C'est ça que d'être un gouvernement responsable. Et il y a eu le référendum de 1995, une expérience qu'on a tous vécue. À quelques jours, le dimanche avant le référendum – je vois là madame Robillard qui nous représentait et qui me regarde – nous étions en arrière. On m'a demandé de revenir de New York où j'étais par affaires, parce qu'il ne fallait pas qu'on soit trop présent. Et je suis revenu et là nous avons dit, nous avons fait des choses, on a fait des discours à Verdun, on a parlé à la nation, nous avons organisé le grand ralliement à Montréal le vendredi, le grand ralliement ici à Hull le dimanche et nous avons dit que nous allions voter une résolution sur la société distincte et nous l'avons fait. Et le Bloc québécois a voté contre. (Applaudissements)
Nous avions dit que nous allions donner un veto législatif au Québec, parce qu'un veto constitutionnel il faut changer la Constitution, ce qui semblait impossible. Il y a eu un veto pour le Québec, l'Ontario et éventuellement la Colombie-Britannique, ce qui veut dire qu'on ne pourra pas jamais changer la Constitution sans changer la loi et enlever le veto au Québec, à l'Ontario, à la Colombie-Britannique. Je pense que c'est pas mal fort et encore une fois le Bloc québécois a voté contre.
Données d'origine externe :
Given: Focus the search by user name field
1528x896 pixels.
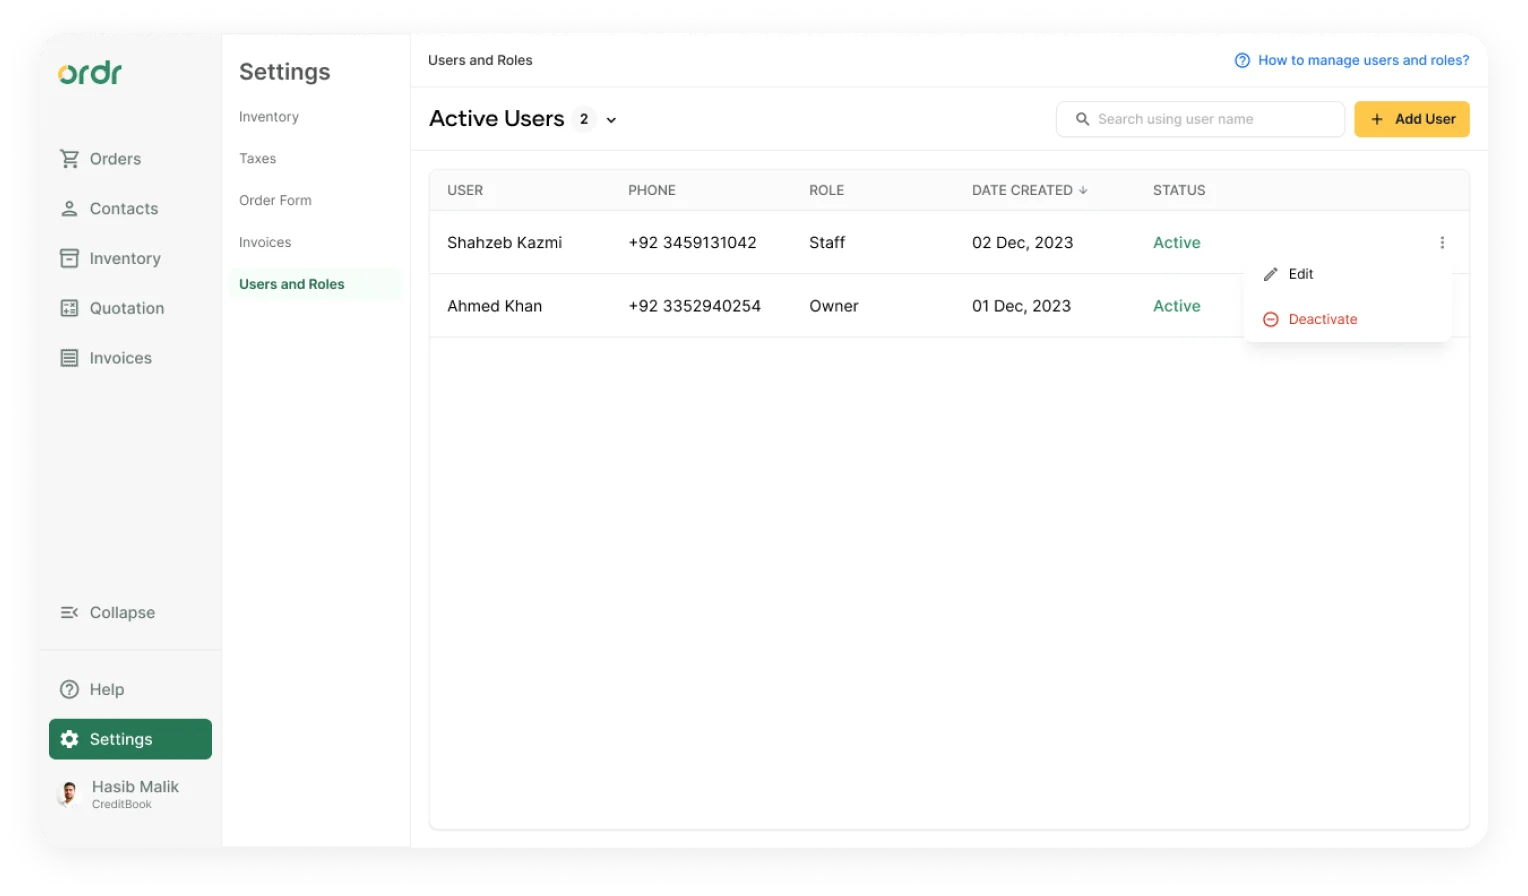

Ensuite la troisième promesse, c'est que la meilleure chose qui pouvait arriver aux Québécois c'est si on leur transférait la main-d'oeuvre. Si on transférait la main-d'oeuvre, le Québec allait devenir soudainement quelque chose d'extraordinaire. J'aime mieux ne pas en parler, c'est tellement triste ce gâchis qu'ils ont fait. (Applaudissements)
Mais nous avons pris nos responsabilités, et durant toutes ces années, dans tous ces dossiers et bien d'autres, nous avons travaillé comme une équipe. C'est avec plaisir que j'ai travaillé avec mes ministres, que je les ai appuyés, que je les ai défendus, que les ministres mutuellement se sont appuyés et se sont défendus dans des moments difficiles, et on a passé à travers et je suis très fier de mon équipe. Je pense que nous avons une équipe extraordinaire. (Applaudissements)
Et maintenant parlons de la Cour suprême et du référendum. Pourquoi en parler maintenant? Pourquoi en parler maintenant? Je n'en parle pas très souvent, mais je sais qu'à toutes les semaines, sinon à tous les jours dans les journaux, on parle des conditions gagnantes. Le Parti québécois travaille pour ses conditions gagnantes. Combien de fois avez vous lu ça dans les journaux au cours des douze derniers mois?
À tous les mois, monsieur Bouchard nous répète qu'il va faire un référendum. Je voudrais vous rappeler l'incident du Mont Tremblant. Alors que monsieur Bob Rae, l'ancien premier ministre de l'Ontario, et Henning Voschereau, l'ancien bourgmestre de Hambourg en Allemagne, avaient organisé avec l'aide de monsieur Dion et de bien d'autres une conférence sur le fédéralisme où le Président Clinton – le Président de la plus grande fédération au monde – peut-être pour la première fois dans les sept ans qu'il a été Président, a accepté d'aller faire un discours académique où que ce soit. Et que le Président d'une autre grande fédération, le Président Zédillo du Mexique est venu nous honorer de sa présence et nous faire un discours académique sur le système fédéral.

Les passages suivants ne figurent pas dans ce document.